Total et Eni pressentis gagnants
Ces six mois de guerre civile ont porté sérieusement atteinte à l’industrie pétrolière libyenne, qui est tombée à moins de 100.000 barils par jour au mois de juillet. Mais avec la reprise du contrôle sur les régions orientales de la Lybie par les rebelles, l’Arabian Gulf Oil Company (AGOCO), basée à Benghazi, qui produisait près de 440.000 barils de pétrole par jour avant la chute de Kadhafi, a annoncé une reprise très prochaine des opérations. «Nous reprendrons les livraisons losrque la situation politique sera plus stable», précise le directeur-général de la compagnie Abdeldjalil Mayouf. «La production reprendrait peut-être d’ici à deux ou trois semaines après l’accalmie».

Les militants du Conseil national de transition (CNT) ont affirmé mener des pourparlers avec Eni, Total, Shell, BP et Occidental pour la reprise de la production dans le pays. Les analystes estiment que Total et Eni pourraient sortir gagnants de la redistribution des principaux sites de production du pétrole sous le nouveau régime. L’italien, dont les contrats de production pétrolière ont été conclus jusqu’en 2042, a annoncé lundi la reprise de ses activités en Libye et le retour de ses employés. D’autres compagnies «seraient en train d’attendre et d’essayer de déterminer qui dirige ce pays», a indiqué un consultant, interrogé par Reuters. D’autres producteurs, comme Shell, chercheraient à augmenter leur production en Libye lorsque la situation économique sera plus stable.

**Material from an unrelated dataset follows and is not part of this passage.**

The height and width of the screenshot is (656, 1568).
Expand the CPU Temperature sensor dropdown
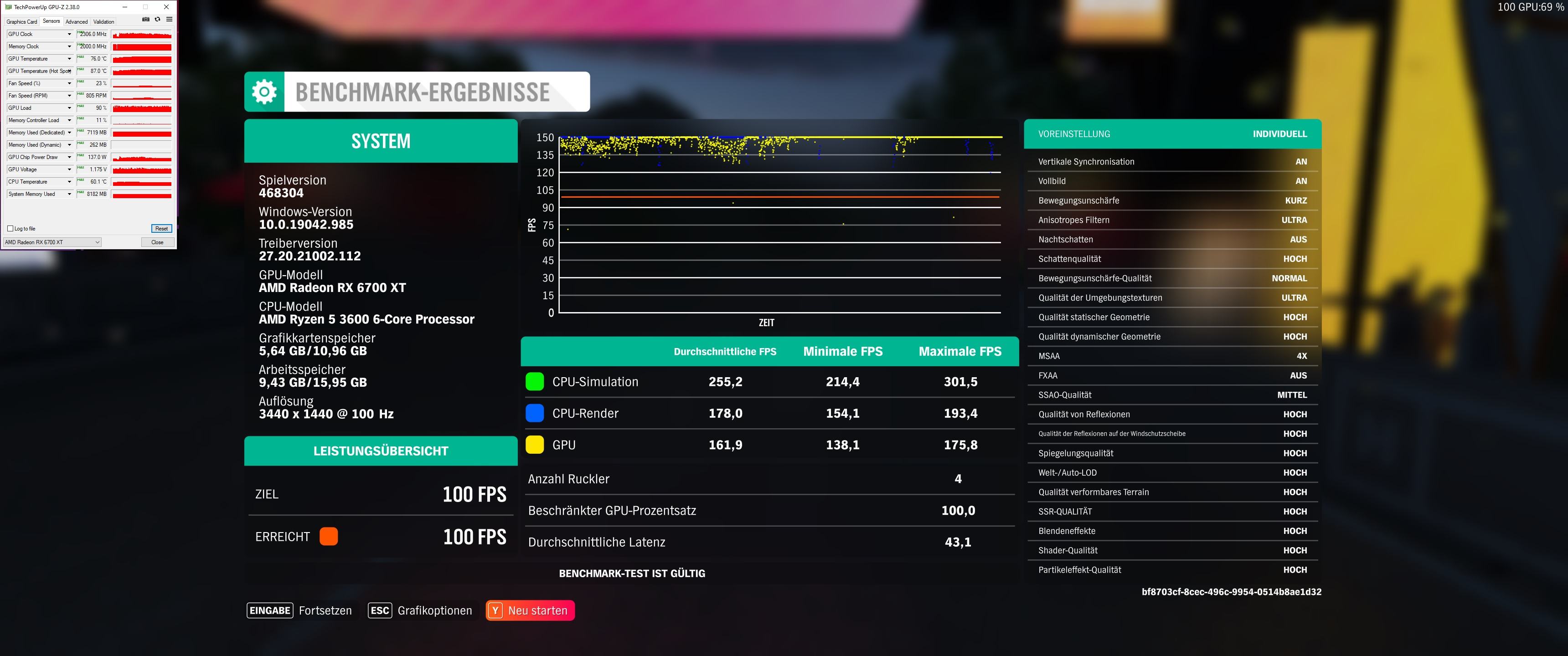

Les estimations de spécialistes du secteur quant à la reprise de la production du pétrole en Libye varient de quelques mois à un an. «Il n’est pas clair pour l’instant quelle sera la nouvelle politique de la compagnie nationale NOC, et il faudra attendre le retour de la main d’œuvre des pays voisins pour reconstruire l’infrastructure pétrolière détruite pendant la guerre», a indiqué dans un entretien au journal russe l’économiste de l’Institut des recherches sur l’énergie d’Oxford Willy Olsen. «Mais ce qui est sûr, c’est que les dépenses pour la resconstruction de l’infrastructure seront à la charge des pouvoirs libyens, mais aussi des compagnies pétrolières étrangères qui reviendront dans le pays».

Le CNT, qui pourrait, selon certaines sources donner le contrôle du secteur pétrolier à l’AGOCO, risque de se montrer méfiant à l’égard des compagnies de Russie, Chine ou Brésil, car les gouvernements de ces pays étaient opposés à la guerre contre le régime de Kadhafi. C’est alors que d’autres acteurs du secteur pétrolier auront la possibilité de s’implanter sur le sol libyen. Le pays africain pourrait ainsi ouvrir ses réserves à la société de négoce Vitol et Qatar Oil (la compagnie nationale du Qatar), qui a fourni une aide logistique pour l’exportation du pétrole libyen durant la guerre civile.